FRAGMENTO PROPORCIONADO =
━━━━━━━━━━
El gran paso que el franquismo da, en cuanto a la evolución de la corrupción, es que consigue trasladarla a la vida social de los españoles. El amiguismo, el enchufismo, los pagos por puestos de trabajo… Se consigue que la corrupción deje de ser cosa de las élites, y una “minicorrupción de andar por casa” queda instalada en nuestra forma de vida cotidiana, consiguiendo que el sistema adquiera el nivel de objetivo a alcanzar. En cientos de ciudades y pueblos españoles, la población conoce los tejemanejes que se cuecen en sus ayuntamientos, y el sentir general es que “mientras las calles están bien, no importa”.

Y, ¿quién se molestó en aprovechar la venida de la democracia para limpiar las instituciones de corrupción y malos hábitos? Más bien al contrario, la estructura heredada del franquismo ha sido, y sigue siendo, aprovechada para los intereses particulares de personas, partidos, ejércitos, iglesia, empresarios, banca, etc. etc. Se les puede poner nombres aislados, pero la Púnica, la Gürtel, Filesa, Bankia, Malaya, los EREs, Lezo… no son “casos de corrupción”, son la corrupción, el mismo caso, tan sólo son el sistema que nos gobierna. Se entiende que es necesario separarlos para su tratamiento judicial, pero no debemos caer en esa trampa de la que antes hablábamos y creernos que no hay una conexión entre ellos. Es el mismo caso, es el sistema, es la manera… Si el PP de Madrid no se financiara ilegalmente, un concejal de urbanismo de una ciudad no aceptaría un soborno y un ministro de sanidad no privatizaría hospitales en favor de amigos o empresas que en un futuro lo contratarán. Lo hacen porque es lo que saben, es aquello para lo que los colocan en sus puestos, es lo que se espera de ellos.
━━━━━━━━━━
Entradas del conjunto de datos
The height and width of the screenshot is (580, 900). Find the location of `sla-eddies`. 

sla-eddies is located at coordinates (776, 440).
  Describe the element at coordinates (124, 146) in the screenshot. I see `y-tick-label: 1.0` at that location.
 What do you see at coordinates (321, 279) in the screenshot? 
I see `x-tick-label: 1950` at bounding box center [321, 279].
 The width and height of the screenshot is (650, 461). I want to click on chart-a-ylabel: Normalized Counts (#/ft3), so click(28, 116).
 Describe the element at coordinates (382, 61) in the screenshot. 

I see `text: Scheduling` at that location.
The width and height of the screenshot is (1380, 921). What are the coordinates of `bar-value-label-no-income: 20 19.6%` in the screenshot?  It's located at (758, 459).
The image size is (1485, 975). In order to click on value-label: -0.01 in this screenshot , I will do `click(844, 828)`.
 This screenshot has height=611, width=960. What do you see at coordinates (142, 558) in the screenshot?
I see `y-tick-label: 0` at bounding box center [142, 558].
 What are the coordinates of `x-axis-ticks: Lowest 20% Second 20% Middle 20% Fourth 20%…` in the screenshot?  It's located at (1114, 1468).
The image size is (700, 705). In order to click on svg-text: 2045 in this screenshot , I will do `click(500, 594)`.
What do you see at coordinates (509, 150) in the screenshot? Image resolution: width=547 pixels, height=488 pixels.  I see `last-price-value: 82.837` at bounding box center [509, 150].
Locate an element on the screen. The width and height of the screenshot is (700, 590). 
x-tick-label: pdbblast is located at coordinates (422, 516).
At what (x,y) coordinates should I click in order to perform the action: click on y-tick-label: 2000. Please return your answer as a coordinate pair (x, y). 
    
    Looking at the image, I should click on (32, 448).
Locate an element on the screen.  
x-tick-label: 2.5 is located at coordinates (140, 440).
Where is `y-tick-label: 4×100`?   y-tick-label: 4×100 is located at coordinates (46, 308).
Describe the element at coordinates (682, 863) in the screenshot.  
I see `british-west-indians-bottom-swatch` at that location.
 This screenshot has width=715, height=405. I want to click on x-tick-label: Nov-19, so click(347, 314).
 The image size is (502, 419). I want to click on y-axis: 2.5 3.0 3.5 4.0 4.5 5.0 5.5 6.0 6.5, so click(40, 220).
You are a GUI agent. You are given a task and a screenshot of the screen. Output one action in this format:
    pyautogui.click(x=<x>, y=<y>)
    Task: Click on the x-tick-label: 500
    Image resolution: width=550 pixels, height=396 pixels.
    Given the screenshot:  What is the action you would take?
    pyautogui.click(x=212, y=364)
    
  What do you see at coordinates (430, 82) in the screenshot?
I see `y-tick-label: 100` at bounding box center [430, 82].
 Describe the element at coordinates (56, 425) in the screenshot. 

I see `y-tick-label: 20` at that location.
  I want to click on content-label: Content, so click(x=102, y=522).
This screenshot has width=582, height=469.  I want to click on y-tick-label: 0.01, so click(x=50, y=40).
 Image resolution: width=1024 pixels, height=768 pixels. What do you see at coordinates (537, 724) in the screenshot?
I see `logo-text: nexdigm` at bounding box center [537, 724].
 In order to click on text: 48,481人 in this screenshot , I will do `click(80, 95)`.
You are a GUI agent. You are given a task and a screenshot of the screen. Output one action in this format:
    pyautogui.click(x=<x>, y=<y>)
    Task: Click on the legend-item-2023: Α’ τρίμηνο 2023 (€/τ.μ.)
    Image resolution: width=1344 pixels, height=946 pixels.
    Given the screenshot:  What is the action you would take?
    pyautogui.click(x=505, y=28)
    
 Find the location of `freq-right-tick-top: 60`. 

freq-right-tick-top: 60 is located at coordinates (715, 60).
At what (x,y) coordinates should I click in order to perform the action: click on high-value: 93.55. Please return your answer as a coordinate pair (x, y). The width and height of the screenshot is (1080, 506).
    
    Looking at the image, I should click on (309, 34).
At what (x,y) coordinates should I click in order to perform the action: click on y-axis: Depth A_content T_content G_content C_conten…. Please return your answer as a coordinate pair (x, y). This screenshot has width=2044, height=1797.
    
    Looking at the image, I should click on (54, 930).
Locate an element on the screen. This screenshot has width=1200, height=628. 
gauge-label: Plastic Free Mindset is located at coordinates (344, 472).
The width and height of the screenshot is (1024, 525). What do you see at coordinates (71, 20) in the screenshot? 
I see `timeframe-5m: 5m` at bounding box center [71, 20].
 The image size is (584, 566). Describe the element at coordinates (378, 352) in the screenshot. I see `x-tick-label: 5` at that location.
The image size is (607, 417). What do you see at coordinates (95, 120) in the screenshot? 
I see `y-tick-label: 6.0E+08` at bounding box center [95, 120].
━━━━━━━━━━
QUÉ SE PIDE = Según el fragmento sobre la corrupción, ¿por qué se acepta separar los casos aunque se sostenga que son el mismo? Responda en una a tres oraciones. Las líneas no son necesarias para resolver la tarea.

RESPUESTA DEL EJERCICIO = Se acepta separarlos porque es necesario para su tratamiento judicial. Aun así, el fragmento advierte que no debe creerse que no hay conexión entre ellos, ya que todos son el mismo caso: el sistema que gobierna.